ADEKAは28日、韓国で先端半導体向け材料の新製造棟を建設すると発表した。全州第三工場(全羅北道完州郡)に建設する初のプラントで、次世代DRAM向け新規材料などを量産する予定。投資額は非開示。完工は2024年9月を予定している。韓国では既存の全州第二工場(同)で増強投資を相次いで実行中だが、次世代材料の量産スペースを先駆けて確保することで、微細化が加速する先端半導体の需要を取り込み続ける構えだ。
韓国子会社「アデカコリアコーポレーション」(ソウル)の全州第三工場に建設する。DRAM向けの高誘電材料などの新規成膜材料をはじめ、次世代ロジックおよびNAND向け材料の生産品目を予定。全州第二工場では最先端の高誘電材料のラインアップ拡充や、24年度中にも能力を倍増させる投資が進行中で、将来生じてくる需要に対する追加投資をするには手狭になっている。このため22年に全州第3工場の土地を取得していた。

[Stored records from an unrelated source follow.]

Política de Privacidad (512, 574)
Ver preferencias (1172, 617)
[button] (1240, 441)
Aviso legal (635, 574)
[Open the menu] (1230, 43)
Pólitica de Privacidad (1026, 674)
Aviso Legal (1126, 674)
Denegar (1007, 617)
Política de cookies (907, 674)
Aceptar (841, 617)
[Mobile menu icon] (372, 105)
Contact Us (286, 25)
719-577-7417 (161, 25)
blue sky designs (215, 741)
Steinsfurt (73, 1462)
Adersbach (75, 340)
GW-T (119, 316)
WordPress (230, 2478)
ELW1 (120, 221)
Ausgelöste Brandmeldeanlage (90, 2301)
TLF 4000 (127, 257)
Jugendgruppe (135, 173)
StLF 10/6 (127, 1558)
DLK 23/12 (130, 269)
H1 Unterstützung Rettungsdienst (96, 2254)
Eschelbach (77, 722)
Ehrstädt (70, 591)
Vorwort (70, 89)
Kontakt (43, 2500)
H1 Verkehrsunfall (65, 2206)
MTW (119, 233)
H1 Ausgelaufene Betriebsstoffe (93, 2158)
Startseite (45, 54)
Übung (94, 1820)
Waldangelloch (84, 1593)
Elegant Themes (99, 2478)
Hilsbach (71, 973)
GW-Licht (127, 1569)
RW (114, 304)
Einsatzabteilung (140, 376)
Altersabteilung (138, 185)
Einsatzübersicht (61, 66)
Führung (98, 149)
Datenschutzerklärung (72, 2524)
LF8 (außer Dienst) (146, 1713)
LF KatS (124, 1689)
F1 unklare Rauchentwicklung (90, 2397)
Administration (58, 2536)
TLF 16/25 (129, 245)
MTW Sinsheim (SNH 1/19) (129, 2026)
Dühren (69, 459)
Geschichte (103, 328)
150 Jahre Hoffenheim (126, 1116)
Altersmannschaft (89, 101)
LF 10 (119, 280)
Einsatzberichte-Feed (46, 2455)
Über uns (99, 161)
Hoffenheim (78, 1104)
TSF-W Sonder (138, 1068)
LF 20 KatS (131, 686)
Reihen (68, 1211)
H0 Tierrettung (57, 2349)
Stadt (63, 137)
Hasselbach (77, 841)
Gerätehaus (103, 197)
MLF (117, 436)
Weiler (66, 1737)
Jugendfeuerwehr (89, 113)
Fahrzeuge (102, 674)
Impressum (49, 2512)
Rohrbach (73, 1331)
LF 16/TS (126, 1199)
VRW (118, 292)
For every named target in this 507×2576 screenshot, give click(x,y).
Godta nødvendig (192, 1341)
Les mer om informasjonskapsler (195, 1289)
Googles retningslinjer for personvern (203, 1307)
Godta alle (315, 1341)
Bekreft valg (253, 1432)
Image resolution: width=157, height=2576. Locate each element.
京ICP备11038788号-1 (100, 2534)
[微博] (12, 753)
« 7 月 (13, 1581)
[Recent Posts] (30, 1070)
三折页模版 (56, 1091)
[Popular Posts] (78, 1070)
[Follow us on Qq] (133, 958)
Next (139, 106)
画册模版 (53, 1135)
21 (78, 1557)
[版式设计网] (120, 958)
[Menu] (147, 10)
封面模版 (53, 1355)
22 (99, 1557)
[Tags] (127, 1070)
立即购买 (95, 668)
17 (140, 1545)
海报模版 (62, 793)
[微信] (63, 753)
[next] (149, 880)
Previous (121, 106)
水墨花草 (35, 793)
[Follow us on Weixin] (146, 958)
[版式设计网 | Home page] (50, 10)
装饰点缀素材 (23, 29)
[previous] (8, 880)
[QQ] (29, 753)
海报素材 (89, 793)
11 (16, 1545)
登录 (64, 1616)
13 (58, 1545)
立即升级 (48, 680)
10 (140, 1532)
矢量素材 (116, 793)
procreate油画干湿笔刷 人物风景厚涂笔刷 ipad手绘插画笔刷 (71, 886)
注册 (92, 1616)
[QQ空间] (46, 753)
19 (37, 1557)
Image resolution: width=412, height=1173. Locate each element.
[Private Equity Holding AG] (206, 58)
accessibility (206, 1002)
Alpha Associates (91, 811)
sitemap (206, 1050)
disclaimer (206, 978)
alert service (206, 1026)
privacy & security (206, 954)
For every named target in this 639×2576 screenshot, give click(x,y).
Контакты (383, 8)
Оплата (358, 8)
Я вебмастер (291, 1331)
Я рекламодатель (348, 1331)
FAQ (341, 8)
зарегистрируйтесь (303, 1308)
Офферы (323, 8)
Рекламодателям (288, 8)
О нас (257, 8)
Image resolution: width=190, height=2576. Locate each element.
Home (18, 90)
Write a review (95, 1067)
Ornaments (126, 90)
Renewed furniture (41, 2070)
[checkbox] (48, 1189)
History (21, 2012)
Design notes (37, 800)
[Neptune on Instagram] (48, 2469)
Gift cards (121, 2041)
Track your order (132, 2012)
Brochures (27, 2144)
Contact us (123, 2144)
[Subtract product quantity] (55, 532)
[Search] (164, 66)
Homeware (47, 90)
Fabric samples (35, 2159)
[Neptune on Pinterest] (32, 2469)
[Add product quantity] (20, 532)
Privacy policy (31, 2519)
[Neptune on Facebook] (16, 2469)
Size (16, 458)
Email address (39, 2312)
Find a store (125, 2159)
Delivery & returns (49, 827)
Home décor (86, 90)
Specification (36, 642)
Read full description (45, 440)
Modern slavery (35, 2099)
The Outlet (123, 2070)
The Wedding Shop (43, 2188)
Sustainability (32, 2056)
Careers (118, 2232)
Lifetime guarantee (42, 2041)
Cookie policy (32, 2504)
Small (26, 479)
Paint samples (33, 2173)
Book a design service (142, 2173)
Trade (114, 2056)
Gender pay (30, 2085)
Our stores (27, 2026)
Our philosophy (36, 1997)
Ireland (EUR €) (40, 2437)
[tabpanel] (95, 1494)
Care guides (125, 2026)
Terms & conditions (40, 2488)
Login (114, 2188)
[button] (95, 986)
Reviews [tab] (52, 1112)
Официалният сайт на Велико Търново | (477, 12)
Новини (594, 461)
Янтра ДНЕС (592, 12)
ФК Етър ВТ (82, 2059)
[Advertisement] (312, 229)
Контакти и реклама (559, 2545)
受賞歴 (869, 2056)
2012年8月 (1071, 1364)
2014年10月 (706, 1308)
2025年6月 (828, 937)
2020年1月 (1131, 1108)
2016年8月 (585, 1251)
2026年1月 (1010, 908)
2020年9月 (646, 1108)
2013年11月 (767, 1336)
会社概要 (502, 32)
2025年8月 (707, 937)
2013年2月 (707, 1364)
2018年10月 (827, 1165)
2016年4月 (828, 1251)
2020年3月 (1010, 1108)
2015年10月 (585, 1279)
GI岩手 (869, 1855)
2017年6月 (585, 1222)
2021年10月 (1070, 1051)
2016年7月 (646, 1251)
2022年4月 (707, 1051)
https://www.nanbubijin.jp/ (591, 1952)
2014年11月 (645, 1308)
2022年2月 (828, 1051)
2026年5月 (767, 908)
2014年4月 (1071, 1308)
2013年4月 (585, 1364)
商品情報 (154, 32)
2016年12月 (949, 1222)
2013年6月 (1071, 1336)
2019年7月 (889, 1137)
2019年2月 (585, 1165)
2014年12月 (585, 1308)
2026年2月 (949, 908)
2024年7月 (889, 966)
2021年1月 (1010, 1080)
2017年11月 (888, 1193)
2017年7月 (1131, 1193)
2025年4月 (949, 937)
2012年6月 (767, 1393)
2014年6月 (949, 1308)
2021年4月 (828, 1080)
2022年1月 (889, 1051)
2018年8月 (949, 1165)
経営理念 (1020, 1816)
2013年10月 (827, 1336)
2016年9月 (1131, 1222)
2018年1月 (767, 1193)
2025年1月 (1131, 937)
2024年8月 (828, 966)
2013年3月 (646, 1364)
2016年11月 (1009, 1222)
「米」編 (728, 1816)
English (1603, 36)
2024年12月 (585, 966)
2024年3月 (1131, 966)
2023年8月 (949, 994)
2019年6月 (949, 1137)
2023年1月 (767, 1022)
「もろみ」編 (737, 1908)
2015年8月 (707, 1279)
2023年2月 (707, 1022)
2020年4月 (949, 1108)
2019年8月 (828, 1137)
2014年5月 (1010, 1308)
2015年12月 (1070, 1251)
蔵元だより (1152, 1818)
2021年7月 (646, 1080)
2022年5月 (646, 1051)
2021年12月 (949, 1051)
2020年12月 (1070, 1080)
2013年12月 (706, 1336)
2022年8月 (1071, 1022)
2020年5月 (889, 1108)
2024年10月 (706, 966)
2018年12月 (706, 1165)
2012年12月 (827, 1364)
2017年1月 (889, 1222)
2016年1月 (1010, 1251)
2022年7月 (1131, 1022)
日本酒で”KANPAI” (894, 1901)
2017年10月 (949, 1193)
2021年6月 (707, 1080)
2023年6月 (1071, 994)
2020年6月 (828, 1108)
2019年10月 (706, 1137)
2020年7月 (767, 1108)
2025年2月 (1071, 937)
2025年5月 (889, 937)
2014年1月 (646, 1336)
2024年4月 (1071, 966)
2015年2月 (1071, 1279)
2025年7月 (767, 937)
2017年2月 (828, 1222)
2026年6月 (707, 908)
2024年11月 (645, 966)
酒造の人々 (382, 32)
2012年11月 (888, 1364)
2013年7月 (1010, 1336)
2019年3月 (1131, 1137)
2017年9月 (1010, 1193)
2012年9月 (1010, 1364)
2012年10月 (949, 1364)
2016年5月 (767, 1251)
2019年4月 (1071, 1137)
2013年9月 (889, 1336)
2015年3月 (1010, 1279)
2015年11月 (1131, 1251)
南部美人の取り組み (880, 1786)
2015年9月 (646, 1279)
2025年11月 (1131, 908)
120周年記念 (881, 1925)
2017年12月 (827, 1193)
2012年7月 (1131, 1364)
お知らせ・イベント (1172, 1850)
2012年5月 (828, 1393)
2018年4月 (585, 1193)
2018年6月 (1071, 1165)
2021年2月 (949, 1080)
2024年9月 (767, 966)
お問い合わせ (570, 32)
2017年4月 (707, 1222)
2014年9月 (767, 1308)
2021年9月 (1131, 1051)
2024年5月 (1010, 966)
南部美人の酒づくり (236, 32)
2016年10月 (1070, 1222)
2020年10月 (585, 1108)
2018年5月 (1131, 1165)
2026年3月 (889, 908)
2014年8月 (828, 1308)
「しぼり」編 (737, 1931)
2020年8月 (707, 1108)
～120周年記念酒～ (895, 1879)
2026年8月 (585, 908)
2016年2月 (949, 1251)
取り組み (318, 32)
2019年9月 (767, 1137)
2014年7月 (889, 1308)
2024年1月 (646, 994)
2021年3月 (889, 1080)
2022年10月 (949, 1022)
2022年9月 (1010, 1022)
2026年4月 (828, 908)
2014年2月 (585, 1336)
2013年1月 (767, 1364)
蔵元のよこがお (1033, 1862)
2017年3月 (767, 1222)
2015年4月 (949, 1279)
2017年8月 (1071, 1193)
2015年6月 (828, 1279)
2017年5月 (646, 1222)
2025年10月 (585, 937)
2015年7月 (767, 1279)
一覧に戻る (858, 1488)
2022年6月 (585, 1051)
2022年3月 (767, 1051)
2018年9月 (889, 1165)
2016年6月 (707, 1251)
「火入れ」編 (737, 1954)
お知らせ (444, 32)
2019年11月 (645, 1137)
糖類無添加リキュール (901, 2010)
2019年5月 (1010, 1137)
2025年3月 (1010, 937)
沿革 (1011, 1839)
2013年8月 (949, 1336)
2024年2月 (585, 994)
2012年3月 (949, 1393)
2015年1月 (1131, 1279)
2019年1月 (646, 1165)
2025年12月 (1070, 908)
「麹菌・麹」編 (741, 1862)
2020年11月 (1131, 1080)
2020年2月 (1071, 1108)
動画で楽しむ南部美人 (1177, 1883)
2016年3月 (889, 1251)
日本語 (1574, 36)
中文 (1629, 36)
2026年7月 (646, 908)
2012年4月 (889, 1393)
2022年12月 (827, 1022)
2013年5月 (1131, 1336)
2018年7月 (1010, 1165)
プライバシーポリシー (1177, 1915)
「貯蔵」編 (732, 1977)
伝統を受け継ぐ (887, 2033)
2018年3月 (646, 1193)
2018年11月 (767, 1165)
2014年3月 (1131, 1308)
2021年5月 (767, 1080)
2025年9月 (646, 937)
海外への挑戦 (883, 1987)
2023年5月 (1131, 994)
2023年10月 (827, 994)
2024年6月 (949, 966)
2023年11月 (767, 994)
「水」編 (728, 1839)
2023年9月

ADEKAはDRAM向けでは、前工程におけるALD(電子層堆積法)による最先端の成膜用途に使われる高誘電材料「アデカオルセラ」シリーズで世界トップシェアを占め、ALD用周辺材料も手掛けている。
ロジック向け材料も強化しており、台湾拠点では24年に新プラントが稼働予定。これらALD用材料と、昨夏に千葉工場(千葉県袖ケ浦市)で増産投資もしたEUV(極紫外線)露光用光酸発生剤がADEKAの半導体材料の2本柱だ。これらの開発強化に加え、後工程への事業進出も加速する方針で、埼玉県に新研究所の建設も決定。半導体材料メーカーとして、先端領域の幅広い用途に展開する体制構築が進んでいる。